> [TASK ITEM] Give back the data in full, with every line exact.
DATASET RECORDS below:
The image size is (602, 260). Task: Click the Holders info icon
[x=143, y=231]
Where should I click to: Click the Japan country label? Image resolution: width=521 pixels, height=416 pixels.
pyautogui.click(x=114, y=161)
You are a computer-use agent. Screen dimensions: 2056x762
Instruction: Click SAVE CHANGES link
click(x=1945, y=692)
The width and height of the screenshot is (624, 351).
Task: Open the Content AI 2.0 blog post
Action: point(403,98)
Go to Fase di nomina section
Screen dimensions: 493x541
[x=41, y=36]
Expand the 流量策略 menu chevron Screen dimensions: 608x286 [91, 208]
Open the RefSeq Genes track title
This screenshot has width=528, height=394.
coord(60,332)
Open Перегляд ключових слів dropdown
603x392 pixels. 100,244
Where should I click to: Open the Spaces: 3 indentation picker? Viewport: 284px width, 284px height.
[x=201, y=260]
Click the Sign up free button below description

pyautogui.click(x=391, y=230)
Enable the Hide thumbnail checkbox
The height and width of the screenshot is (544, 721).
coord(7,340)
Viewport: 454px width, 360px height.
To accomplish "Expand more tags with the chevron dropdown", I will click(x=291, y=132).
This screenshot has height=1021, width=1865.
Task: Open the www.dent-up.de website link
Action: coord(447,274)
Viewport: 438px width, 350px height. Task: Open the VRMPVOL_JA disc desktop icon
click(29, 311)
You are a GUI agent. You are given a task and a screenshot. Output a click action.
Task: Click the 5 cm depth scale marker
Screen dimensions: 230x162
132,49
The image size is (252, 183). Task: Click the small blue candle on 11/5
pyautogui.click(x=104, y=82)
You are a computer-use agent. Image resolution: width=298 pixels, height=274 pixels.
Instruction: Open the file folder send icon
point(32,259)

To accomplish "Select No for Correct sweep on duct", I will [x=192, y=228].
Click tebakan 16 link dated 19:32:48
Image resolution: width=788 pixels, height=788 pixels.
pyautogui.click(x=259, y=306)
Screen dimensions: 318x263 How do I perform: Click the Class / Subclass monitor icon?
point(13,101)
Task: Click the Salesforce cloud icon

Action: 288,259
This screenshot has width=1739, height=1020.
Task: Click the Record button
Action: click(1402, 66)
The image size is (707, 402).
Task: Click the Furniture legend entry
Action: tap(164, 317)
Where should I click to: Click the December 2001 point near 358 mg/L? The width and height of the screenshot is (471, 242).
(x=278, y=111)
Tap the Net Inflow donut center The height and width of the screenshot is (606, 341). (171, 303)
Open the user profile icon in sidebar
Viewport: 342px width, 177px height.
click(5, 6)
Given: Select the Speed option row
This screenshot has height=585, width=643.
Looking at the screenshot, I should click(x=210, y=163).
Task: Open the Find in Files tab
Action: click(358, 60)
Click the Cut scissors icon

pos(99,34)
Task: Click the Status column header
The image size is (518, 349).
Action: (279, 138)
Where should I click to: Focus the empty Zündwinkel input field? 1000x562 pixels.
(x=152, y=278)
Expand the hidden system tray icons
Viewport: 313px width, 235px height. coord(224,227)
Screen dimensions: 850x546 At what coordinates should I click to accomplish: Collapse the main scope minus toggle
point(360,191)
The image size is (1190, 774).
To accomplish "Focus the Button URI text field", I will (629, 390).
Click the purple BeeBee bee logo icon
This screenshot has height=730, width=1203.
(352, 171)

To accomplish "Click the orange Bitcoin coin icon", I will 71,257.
End of DATASET RECORDS.
> [ANSWER TO THE PROBLEM]
The image size is (602, 260). Task: Click the Holders info icon
[x=143, y=231]
Where should I click to: Click the Japan country label? Image resolution: width=521 pixels, height=416 pixels.
pyautogui.click(x=114, y=161)
You are a computer-use agent. Screen dimensions: 2056x762
Instruction: Click SAVE CHANGES link
click(x=1945, y=692)
The width and height of the screenshot is (624, 351).
Task: Open the Content AI 2.0 blog post
Action: point(403,98)
Go to Fase di nomina section
Screen dimensions: 493x541
[x=41, y=36]
Expand the 流量策略 menu chevron Screen dimensions: 608x286 [91, 208]
Open the RefSeq Genes track title
This screenshot has width=528, height=394.
coord(60,332)
Open Перегляд ключових слів dropdown
603x392 pixels. 100,244
Where should I click to: Open the Spaces: 3 indentation picker? Viewport: 284px width, 284px height.
[x=201, y=260]
Click the Sign up free button below description

pyautogui.click(x=391, y=230)
Enable the Hide thumbnail checkbox
The height and width of the screenshot is (544, 721).
coord(7,340)
Viewport: 454px width, 360px height.
To accomplish "Expand more tags with the chevron dropdown", I will click(x=291, y=132).
This screenshot has height=1021, width=1865.
Task: Open the www.dent-up.de website link
Action: coord(447,274)
Viewport: 438px width, 350px height. Task: Open the VRMPVOL_JA disc desktop icon
click(29, 311)
You are a GUI agent. You are given a task and a screenshot. Output a click action.
Task: Click the 5 cm depth scale marker
Screen dimensions: 230x162
132,49
The image size is (252, 183). Task: Click the small blue candle on 11/5
pyautogui.click(x=104, y=82)
You are a computer-use agent. Image resolution: width=298 pixels, height=274 pixels.
Instruction: Open the file folder send icon
point(32,259)

To accomplish "Select No for Correct sweep on duct", I will [x=192, y=228].
Click tebakan 16 link dated 19:32:48
Image resolution: width=788 pixels, height=788 pixels.
pyautogui.click(x=259, y=306)
Screen dimensions: 318x263 How do I perform: Click the Class / Subclass monitor icon?
point(13,101)
Task: Click the Salesforce cloud icon

Action: 288,259
This screenshot has width=1739, height=1020.
Task: Click the Record button
Action: click(1402, 66)
The image size is (707, 402).
Task: Click the Furniture legend entry
Action: tap(164, 317)
Where should I click to: Click the December 2001 point near 358 mg/L? The width and height of the screenshot is (471, 242).
(x=278, y=111)
Tap the Net Inflow donut center The height and width of the screenshot is (606, 341). (171, 303)
Open the user profile icon in sidebar
Viewport: 342px width, 177px height.
click(5, 6)
Given: Select the Speed option row
This screenshot has height=585, width=643.
Looking at the screenshot, I should click(x=210, y=163).
Task: Open the Find in Files tab
Action: click(358, 60)
Click the Cut scissors icon

pos(99,34)
Task: Click the Status column header
The image size is (518, 349).
Action: (279, 138)
Where should I click to: Focus the empty Zündwinkel input field? 1000x562 pixels.
(x=152, y=278)
Expand the hidden system tray icons
Viewport: 313px width, 235px height. coord(224,227)
Screen dimensions: 850x546 At what coordinates should I click to accomplish: Collapse the main scope minus toggle
point(360,191)
The image size is (1190, 774).
To accomplish "Focus the Button URI text field", I will (629, 390).
Click the purple BeeBee bee logo icon
This screenshot has height=730, width=1203.
(352, 171)

To accomplish "Click the orange Bitcoin coin icon", I will 71,257.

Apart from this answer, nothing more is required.